▲ | meander_water 15 hours ago | |||||||||||||||||||||||||
I'm afraid that ship has already sailed. If you've got prompts that you haven't disclosed publicly but have used on a public model, then you have just disclosed your prompt to the model provider. They're free to use that prompt in evals as they see fit. Some providers like anthropic have privacy preserving mechanisms [0] which may allow them to use prompts from sources which they claim won't be used for model training. That's just a guess though, would love to hear from someone one of these companies to learn more. | ||||||||||||||||||||||||||
▲ | sillyfluke 14 hours ago | parent | next [-] | |||||||||||||||||||||||||
Unless I'm missing something glaringly obvious, someone voluntarily labeling a certain prompt to be one of their key benchmark prompts should be way more commercially valuable than a model provider trying ascertain that fact from all the prompts you enter into it.
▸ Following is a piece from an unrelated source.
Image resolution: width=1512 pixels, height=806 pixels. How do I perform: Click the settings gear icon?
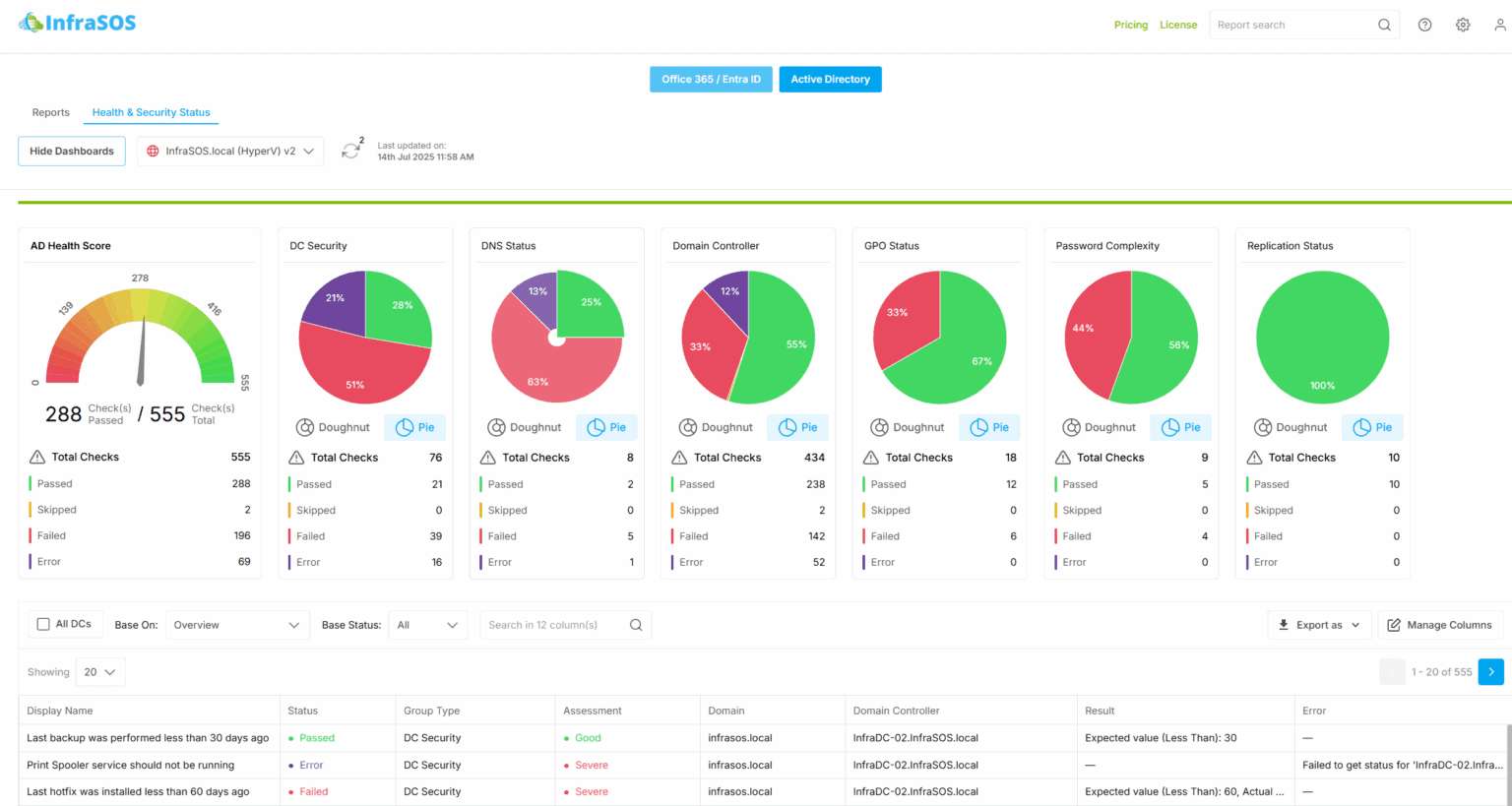(1463, 24)
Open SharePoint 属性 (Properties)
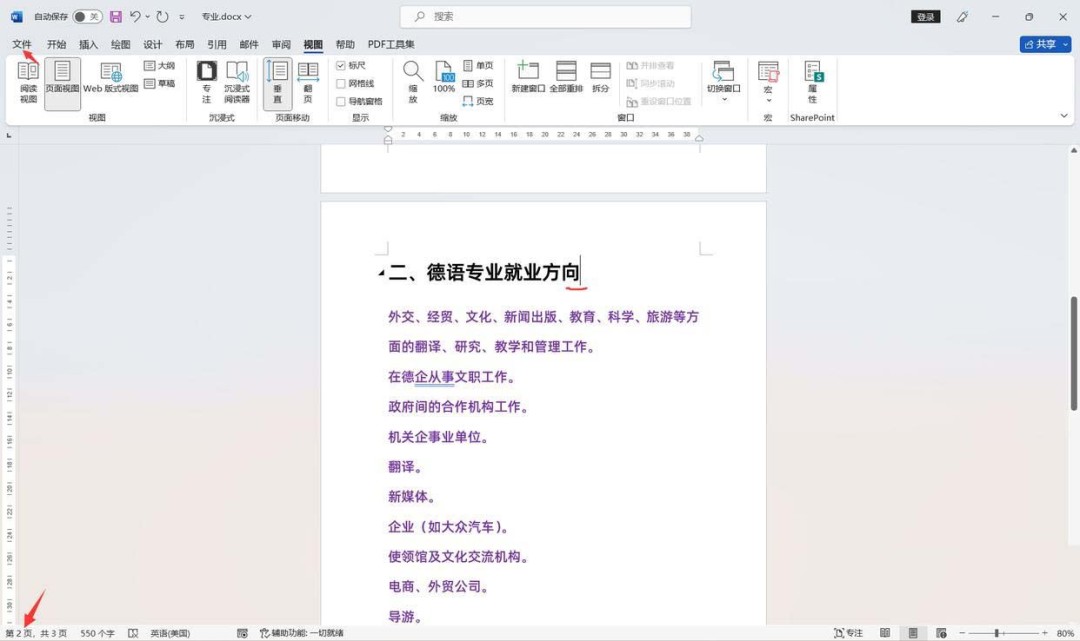This screenshot has width=1080, height=641. pos(813,80)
EDIT: I guess they can track identical prompts by multiple unrelated users to deduce the fact it's some sort of benchmark, but at least it costs them someting however little it might be. | ||||||||||||||||||||||||||
| ||||||||||||||||||||||||||
▲ | Tokumei-no-hito 4 hours ago | parent | prev | next [-] | |||||||||||||||||||||||||
sorry are you suggesting that despite the 0 training and retention policy agreement they are still using everyone's prompts? | ||||||||||||||||||||||||||
▲ | blagie 7 hours ago | parent | prev [-] | |||||||||||||||||||||||||
It's a little bit more complex than that. My personal benchmark is to ask about myself. I was in a situation a little bit analogous to Musk v. Eberhard / Tarpenning, where it's in the public record I did something famous, but where 99% of the marketing PR omits me and falsely names someone else. I ask the analogue to "Who founded Tesla." Then I can screen: * Musk. [Fail] * Eberhard / Tarpenning. [Success] A lot of what I'm looking for next is the ability to verify information. The training set contains a lot of disinformation. The LLM, in this case, could easily tell truth from fiction from e.g. a git record. It could then notice the conspicuous absence of my name from any official literature, and figure out there was a fraud. False information in the training set is a broad problem. It covers politics, academic publishing, and many other domains. Right now, LLMs are a popularity contest; they (approximately) contain the opinion most common in the training set. Better ones might look for credible sources (e.g. a peer-reviewed paper). This is helpful. However, a breakpoint for me is when the LLM can verify things in its training set. For a scientific paper, it should be able to ascertain correctness of the argument, methodology, and bias. For a newspaper article, it should be able to go back to primary sources like photographs and legal filings. Etc. We're nowhere close to an LLM being able to do that. However, LLMs can do things today which they were nowhere close to doing a year ago. I use myself as a litmus test not because I'm egocentric or narcissistic, but because using something personal means that it's highly unlikely to ever be gamed. That's what I also recommend: pick something personal enough to you that it can't be gamed. It might be a friend, a fact in a domain, or a company you've worked at. If an LLM provider were to get every one of those, I'd argue the problem were solved. | ||||||||||||||||||||||||||
|